Computing Spectral Size: Rigorous Algorithms and the Limits of Computation

Many structures in mathematical physics and dynamics exhibit intricate fractal geometry.

Such behavior appears prominently in quantum mechanics and materials science through spectra of aperiodic and quasicrystalline operators, where questions of ``size'' (Lebesgue measure, fractal dimension, spectral gaps, etc.) are central.

Yet the lack of rigorous computational tools for analyzing these quantities limits both theory and application.

Naïve truncation often fails, and there is no overarching framework to explain what can, and cannot, be computed.

We develop a unified program for the rigorous computation of spectral size for bounded self-adjoint operators, based on local spectral exclusions and adaptive covers.

This constructive framework yields algorithmically optimal methods (under natural computational assumptions) that bridge spectral theory with computation to address problems previously deemed intractable.

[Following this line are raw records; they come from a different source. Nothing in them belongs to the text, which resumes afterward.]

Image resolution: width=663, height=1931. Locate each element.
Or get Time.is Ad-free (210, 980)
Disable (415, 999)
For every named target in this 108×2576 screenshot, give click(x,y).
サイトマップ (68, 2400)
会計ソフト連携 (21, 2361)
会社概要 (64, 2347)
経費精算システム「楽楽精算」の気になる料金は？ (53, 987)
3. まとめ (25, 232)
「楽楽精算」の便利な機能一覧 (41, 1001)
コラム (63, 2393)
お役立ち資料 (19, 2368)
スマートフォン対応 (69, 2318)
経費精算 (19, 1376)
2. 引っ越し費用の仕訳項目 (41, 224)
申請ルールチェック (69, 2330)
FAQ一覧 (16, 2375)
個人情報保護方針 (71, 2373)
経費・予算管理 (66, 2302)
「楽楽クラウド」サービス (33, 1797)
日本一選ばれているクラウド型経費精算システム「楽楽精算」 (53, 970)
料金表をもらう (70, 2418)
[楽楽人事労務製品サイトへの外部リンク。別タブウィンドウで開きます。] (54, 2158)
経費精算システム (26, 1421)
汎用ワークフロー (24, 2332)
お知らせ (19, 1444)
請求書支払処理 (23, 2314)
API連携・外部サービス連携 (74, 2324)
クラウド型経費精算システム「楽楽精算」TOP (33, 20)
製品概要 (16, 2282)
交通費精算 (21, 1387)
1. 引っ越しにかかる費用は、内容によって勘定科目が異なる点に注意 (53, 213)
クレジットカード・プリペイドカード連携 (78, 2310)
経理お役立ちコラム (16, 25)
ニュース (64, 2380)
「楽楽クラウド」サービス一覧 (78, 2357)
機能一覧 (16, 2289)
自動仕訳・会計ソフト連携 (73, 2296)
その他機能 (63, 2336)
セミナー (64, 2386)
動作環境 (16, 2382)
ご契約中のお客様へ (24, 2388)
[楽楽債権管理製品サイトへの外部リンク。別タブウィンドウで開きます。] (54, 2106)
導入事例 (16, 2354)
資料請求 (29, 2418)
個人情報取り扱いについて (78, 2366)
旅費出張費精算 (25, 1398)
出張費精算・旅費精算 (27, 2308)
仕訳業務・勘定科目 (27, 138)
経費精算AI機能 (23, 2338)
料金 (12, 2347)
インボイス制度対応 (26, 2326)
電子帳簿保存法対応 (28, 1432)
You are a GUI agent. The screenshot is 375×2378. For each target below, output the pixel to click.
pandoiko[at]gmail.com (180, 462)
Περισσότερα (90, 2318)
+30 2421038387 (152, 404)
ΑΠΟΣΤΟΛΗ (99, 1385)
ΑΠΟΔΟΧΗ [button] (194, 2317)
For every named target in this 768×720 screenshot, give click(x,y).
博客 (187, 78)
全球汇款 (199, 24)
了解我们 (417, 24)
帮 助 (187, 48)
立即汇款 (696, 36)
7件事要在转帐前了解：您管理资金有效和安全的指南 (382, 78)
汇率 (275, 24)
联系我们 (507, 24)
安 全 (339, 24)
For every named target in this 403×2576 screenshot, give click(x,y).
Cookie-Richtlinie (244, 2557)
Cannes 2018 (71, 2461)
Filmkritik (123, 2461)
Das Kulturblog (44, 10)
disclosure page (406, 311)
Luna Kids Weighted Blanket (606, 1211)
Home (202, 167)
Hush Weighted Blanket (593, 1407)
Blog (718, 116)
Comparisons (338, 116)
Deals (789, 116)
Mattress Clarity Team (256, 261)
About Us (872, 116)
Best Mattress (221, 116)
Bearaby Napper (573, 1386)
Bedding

Their complexity is classified within the Solvability Complexity Index (SCI) hierarchy, extending Smale's program on the limits of computation.

Sharp computational lower bounds are established through impossibility results for limit-periodic Schrödinger operators constructed from adversarial potentials.

The methods enable state-of-the-art rigorous computations for one- and two-dimensional aperiodic systems, and pinpoint problems where numerics can feed directly into computer-assisted proofs.

Beyond spectral analysis, they apply broadly to computing measures of size for general closed sets, opening new directions in the computational study of complex geometric structures.